Si tratta di dieci canali via cavo o via web, gestiti da protestanti (Isaac Tv, Gawahi Tv, God Bless Tv, Barkat Tv, Praise Tv, Zindagi Tv, Shine Tv, Jesus Tv, Healing Tv, Khushkhabari Tv), cui si aggiunge Catholic Tv, organo mediatico della diocesi di Lahore.
“Tutti i Direttori generali regionali – si legge nell’ordinanza della – sono invitati ad adottare le misure necessarie per fermare immediatamente la trasmissione dei canali Tv illegali nelle rispettive regioni”.
La comunità cattolica pakistana, tuttavia, non si lascia intimidire. “Di fatto si rende illegale la proclamazione della Buona Novella – ha dichiarato a Fides, padre Mushtaq Anjum, religioso camilliano attivo nei media locali -. Da alcuni anni, con notevoli sforzi, le comunità cristiane hanno organizzato reti televisive, via cavo o su web, per parlare ai cristiani e per parlare della fede cristiana”.

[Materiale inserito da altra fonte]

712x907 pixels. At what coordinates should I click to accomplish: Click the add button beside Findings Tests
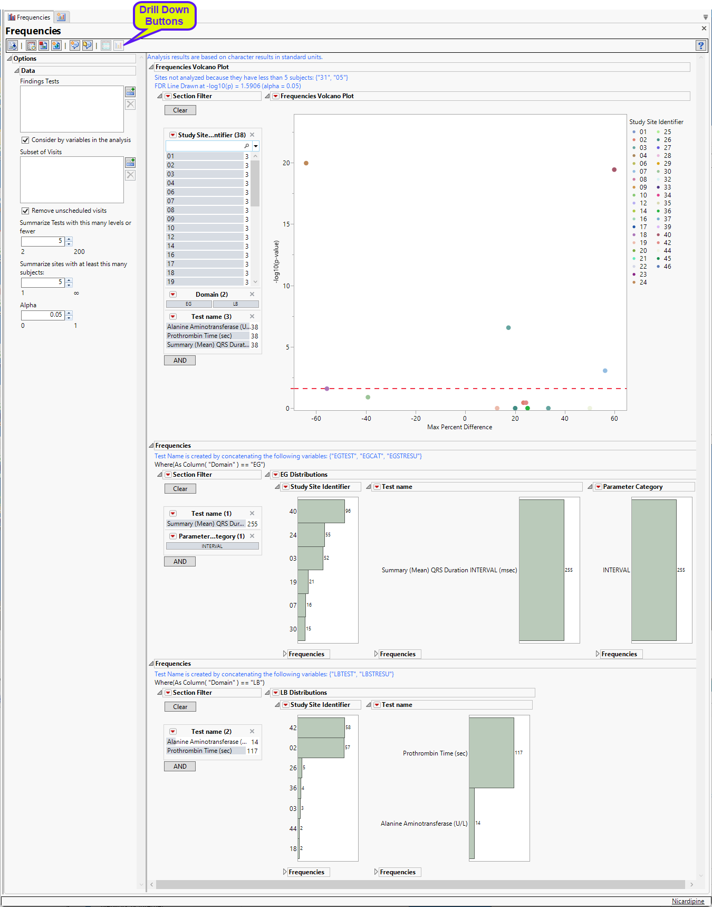coord(130,92)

“I cristiani non hanno alcuno spazio nei canali televisivi pubblici. Vogliamo capire perché sono dette illegali. Questa è un’altra legge discriminatoria che colpisce i non-musulmani”, aggiunge padre Anjum, chiedendo poi l’intervento del Ministro federale cristiano Kamran Michael, “perché questo è un vero attentato alla libertà di praticare la propria religione”.
Quanto effettuato dal governo pakistano “è anche un attacco alla visione del fondatore del Pakistan, Muhammad Ali Jinah, che immaginava una società libera e non un paese islamico – dichiara ancora il sacerdote -. Invece, in tal modo, si continua a trattare i membri delle minoranze religiose come cittadini di seconda classe”, conclude padre Anjum, lanciando un appello al governo, perché fermi “questi atti di intimidazione e di revocare tale divieto”.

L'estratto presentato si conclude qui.